Questa, non soddisfacendo il committente, venne distrutta allorché Pietro da Cortona venne incaricato nel 1651 della nuova decorazione pittorica avente per soggetto le storie di Enea. L'iconografia dei dipinti fu ispirata dal committente" all'Eneide ed aveva come finalità quella di celebrare le origini romane della famiglia Pamphili e la figura del pontefice come discendente e valido successore del progenitore Enea.
Le scene della volta dipinte da Pietro da Cortona raffigurano episodi salienti delle gesta di Enea dall'Eneide di Virgilio.
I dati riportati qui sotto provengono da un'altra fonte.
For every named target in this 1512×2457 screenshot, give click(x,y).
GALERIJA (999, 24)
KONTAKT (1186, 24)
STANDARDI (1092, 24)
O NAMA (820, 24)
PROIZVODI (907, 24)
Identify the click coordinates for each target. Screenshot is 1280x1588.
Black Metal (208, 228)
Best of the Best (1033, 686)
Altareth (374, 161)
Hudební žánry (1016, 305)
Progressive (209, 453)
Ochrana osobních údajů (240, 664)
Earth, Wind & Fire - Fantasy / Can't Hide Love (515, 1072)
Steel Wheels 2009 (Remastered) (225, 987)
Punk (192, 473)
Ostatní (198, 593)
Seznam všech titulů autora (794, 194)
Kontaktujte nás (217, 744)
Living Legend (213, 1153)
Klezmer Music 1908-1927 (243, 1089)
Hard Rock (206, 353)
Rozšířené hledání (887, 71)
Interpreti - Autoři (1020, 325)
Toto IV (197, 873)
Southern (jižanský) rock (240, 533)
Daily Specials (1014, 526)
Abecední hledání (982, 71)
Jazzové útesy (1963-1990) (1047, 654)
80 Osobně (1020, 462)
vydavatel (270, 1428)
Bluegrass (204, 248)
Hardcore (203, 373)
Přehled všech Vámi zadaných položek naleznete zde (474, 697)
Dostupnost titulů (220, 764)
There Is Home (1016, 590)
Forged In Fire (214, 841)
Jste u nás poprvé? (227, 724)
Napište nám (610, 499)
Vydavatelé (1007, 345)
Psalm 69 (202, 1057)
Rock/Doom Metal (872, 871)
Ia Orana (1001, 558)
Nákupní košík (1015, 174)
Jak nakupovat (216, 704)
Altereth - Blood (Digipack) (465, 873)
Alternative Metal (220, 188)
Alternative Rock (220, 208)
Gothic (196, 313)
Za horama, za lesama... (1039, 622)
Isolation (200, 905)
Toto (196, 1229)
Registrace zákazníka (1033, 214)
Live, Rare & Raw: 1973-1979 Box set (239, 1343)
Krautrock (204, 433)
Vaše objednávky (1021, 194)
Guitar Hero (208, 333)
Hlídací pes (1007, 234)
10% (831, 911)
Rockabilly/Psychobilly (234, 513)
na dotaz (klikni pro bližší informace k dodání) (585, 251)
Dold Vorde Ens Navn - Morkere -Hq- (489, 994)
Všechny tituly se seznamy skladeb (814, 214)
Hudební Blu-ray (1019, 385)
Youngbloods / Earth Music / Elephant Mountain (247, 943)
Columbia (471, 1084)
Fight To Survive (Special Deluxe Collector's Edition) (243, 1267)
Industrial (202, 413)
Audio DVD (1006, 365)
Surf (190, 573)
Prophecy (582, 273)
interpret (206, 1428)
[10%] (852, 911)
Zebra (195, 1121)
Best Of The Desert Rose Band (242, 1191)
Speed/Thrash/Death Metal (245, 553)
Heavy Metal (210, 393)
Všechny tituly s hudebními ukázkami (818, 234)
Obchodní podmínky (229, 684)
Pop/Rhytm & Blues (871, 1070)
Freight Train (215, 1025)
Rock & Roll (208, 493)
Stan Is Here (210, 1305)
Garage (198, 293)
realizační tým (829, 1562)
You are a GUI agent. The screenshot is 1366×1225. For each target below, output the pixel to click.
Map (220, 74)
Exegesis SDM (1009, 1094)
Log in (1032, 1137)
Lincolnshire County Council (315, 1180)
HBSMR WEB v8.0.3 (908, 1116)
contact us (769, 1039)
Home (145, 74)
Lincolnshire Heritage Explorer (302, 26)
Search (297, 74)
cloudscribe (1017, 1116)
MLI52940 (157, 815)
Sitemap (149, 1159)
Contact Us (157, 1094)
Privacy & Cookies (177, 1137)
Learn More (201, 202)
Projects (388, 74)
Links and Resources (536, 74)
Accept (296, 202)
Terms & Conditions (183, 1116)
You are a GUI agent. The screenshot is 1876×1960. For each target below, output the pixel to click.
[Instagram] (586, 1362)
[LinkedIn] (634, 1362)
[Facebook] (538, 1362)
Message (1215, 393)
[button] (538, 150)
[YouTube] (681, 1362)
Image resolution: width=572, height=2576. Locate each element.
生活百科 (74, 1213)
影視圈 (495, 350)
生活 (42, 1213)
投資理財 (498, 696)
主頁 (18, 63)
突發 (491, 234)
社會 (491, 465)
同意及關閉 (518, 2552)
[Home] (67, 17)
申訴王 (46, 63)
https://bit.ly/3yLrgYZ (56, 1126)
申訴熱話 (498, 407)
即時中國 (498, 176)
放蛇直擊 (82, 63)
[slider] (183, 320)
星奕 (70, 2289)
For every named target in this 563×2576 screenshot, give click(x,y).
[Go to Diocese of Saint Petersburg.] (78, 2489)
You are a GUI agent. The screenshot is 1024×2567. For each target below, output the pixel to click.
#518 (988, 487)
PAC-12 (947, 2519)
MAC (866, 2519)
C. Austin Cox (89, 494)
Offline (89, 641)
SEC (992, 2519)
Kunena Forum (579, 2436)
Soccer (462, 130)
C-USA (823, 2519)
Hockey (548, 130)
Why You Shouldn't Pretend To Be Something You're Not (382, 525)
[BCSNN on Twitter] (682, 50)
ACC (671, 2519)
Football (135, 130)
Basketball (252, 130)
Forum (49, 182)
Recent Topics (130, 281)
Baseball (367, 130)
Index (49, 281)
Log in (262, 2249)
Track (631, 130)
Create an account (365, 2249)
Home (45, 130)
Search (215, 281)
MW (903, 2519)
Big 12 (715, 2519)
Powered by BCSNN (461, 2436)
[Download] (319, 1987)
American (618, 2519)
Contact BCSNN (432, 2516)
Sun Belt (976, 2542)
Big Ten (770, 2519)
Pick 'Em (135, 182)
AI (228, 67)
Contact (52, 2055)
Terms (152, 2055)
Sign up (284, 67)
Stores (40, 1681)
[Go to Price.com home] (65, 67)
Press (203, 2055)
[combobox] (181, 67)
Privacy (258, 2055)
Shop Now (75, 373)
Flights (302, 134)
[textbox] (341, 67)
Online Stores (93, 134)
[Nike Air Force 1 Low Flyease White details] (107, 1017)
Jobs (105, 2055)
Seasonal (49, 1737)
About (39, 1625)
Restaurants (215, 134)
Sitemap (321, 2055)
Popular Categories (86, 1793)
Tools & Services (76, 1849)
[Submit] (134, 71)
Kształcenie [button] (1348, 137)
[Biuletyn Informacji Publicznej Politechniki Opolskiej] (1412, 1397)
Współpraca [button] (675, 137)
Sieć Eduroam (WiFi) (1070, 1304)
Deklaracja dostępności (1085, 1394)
Tra queste, potremmo trovare:
Arrivo a Cartagine: Enea sbarca a Cartagine e incontra la regina Didone.
Fuga da Troia: Enea e i suoi fuggono dalla città in rovina dopo la guerra con i Greci.
Viaggio verso l'Italia: Affrontando prove e avventure, Enea guida il suo popolo verso la destinazione predetta.
Matrimonio con Lavinia: Enea sposa Lavinia, figlia del re Latino, stabilendo così legami con il popolo latino.
Battaglia con Turno: Enea combatte il re italico Turno in una battaglia epica per stabilire il suo dominio sulla terra destinata a diventare Roma.